┌────────

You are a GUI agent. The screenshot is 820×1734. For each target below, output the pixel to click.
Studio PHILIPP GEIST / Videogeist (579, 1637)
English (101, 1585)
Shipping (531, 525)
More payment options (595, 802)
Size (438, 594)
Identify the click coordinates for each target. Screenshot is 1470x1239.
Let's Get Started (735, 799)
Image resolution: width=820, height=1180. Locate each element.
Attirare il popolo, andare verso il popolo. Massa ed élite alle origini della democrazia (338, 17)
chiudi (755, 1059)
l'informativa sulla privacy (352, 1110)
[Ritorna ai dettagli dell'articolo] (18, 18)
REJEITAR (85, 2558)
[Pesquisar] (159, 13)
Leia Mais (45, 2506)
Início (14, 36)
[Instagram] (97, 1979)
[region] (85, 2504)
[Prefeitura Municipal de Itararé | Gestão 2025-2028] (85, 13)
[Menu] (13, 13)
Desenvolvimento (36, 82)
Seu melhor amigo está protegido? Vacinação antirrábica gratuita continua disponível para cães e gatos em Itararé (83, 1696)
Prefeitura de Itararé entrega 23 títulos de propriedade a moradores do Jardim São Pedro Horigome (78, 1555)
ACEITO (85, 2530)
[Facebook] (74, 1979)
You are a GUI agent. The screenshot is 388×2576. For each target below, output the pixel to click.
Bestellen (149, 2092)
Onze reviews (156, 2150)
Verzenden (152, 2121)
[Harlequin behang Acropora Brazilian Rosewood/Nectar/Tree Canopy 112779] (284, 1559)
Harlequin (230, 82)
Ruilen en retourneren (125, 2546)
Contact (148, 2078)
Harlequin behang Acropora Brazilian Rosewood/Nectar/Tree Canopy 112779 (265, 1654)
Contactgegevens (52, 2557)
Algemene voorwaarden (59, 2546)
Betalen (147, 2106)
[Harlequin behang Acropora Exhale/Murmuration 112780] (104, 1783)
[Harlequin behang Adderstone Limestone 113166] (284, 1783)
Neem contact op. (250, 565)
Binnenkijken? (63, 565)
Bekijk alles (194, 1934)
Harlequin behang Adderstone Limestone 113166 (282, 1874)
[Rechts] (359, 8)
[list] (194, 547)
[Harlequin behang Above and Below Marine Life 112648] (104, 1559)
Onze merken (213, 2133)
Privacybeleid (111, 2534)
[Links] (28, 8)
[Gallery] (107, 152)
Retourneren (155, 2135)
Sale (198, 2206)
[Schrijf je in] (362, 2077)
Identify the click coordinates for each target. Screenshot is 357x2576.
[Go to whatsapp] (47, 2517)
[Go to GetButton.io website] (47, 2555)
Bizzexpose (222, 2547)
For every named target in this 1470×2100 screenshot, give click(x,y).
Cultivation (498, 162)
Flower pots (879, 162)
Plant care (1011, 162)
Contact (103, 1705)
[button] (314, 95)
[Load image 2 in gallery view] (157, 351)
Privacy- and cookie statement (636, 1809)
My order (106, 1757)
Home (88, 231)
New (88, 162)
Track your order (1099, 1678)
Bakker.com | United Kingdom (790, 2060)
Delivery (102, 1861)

└────────

# Exercise objective
Within the listing above, the lines holding "Adderstone" should be counted. Give only the number.

# Answer
2